* Consigne:
Répondez à ces questions sur le texte consacré au patrimoine et au bien-être :
(a) Quelle année figure sous la citation de Robert F. Kennedy ?
(b) À quoi la conservation du patrimoine culturel ne se limite-t-elle pas, d'après le texte ?
(c) Que cherche à promouvoir le mouvement géopolitique plus large mentionné dans le texte ?

« Le PIB (…) mesure tout, sauf ce qui fait que la vie vaut la peine d'être vécue. »
Robert F. Kennedy, 1968

Heritage and Wellbeing: What Constitutes a Good Life?
Photo : Belinda Fewings-Unsplash

Depuis de nombreuses années, il est de plus en plus reconnu que la conservation du patrimoine culturel ne consiste pas seulement à préserver les biens matériels mais également à sauvegarder et partager le patrimoine dans le but d’améliorer la vie des personnes et l'environnement. Cela implique une vision davantage proactive du patrimoine en tant qu'instrument de changement positif et reflète également un mouvement géopolitique plus large pour promouvoir la durabilité et le bien-être. Dans cet article, nous explorons les origines de cette prise de conscience accrue et le rôle du patrimoine dans le développement durable et le bien-être, pour nous demander de quelle manière ce lien pourrait être rendu plus évident, et quelles implications cela pourrait avoir en ce qui concerne la conservation.

* Données:
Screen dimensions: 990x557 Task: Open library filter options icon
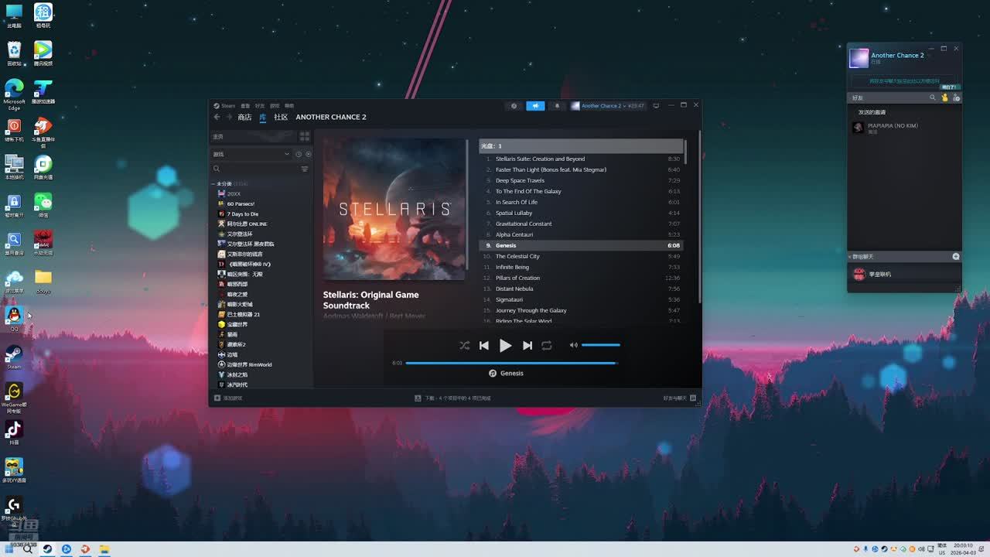click(x=305, y=169)
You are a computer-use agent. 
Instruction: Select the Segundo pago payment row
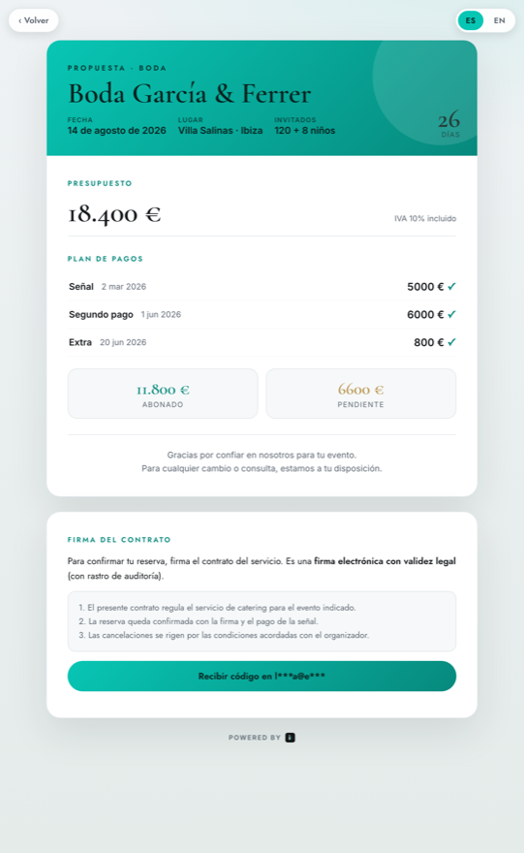pyautogui.click(x=262, y=314)

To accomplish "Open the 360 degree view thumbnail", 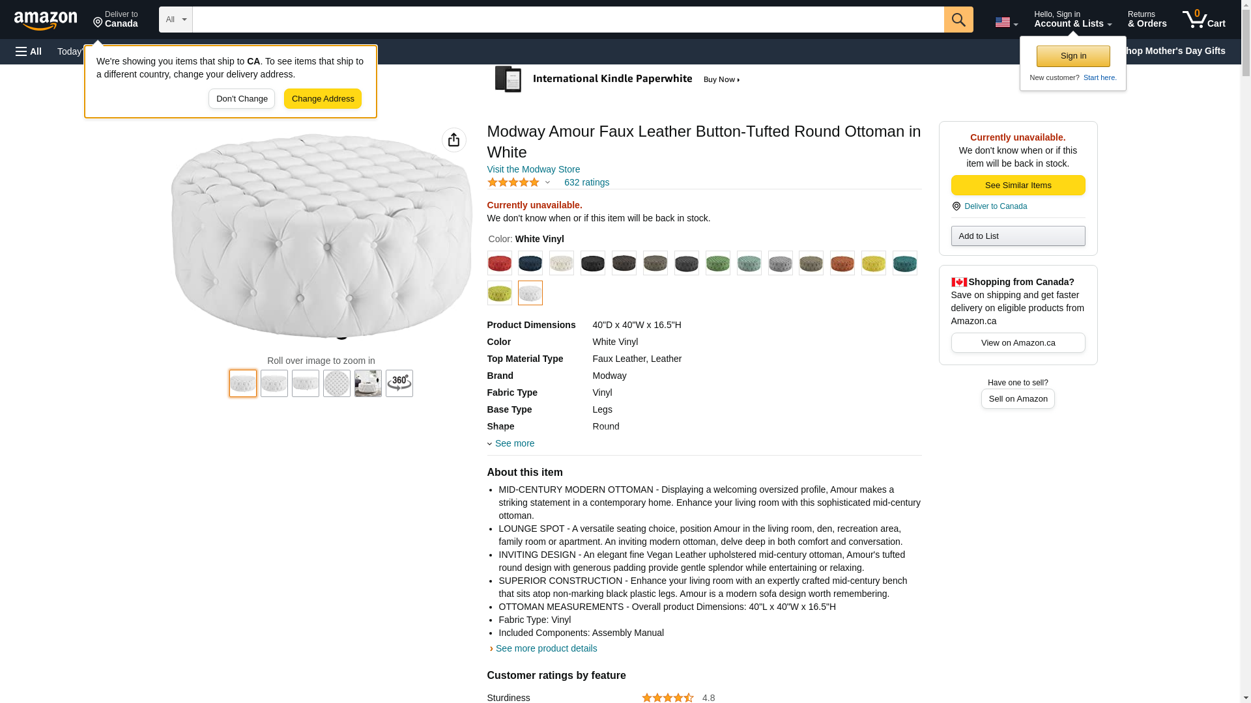I will [x=399, y=383].
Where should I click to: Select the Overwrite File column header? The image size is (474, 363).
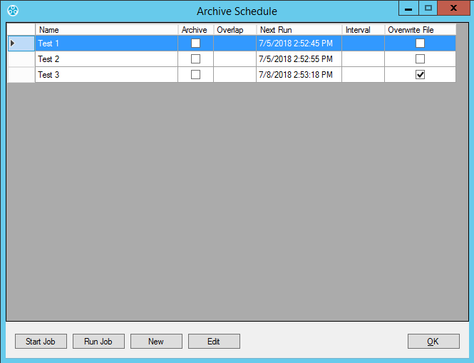(420, 30)
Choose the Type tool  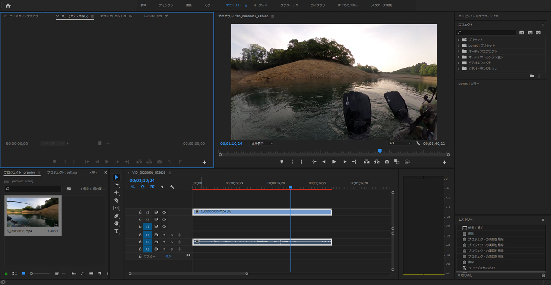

* Réponse:
(a) 1968.
(b) À préserver les biens matériels.
(c) La durabilité et le bien-être.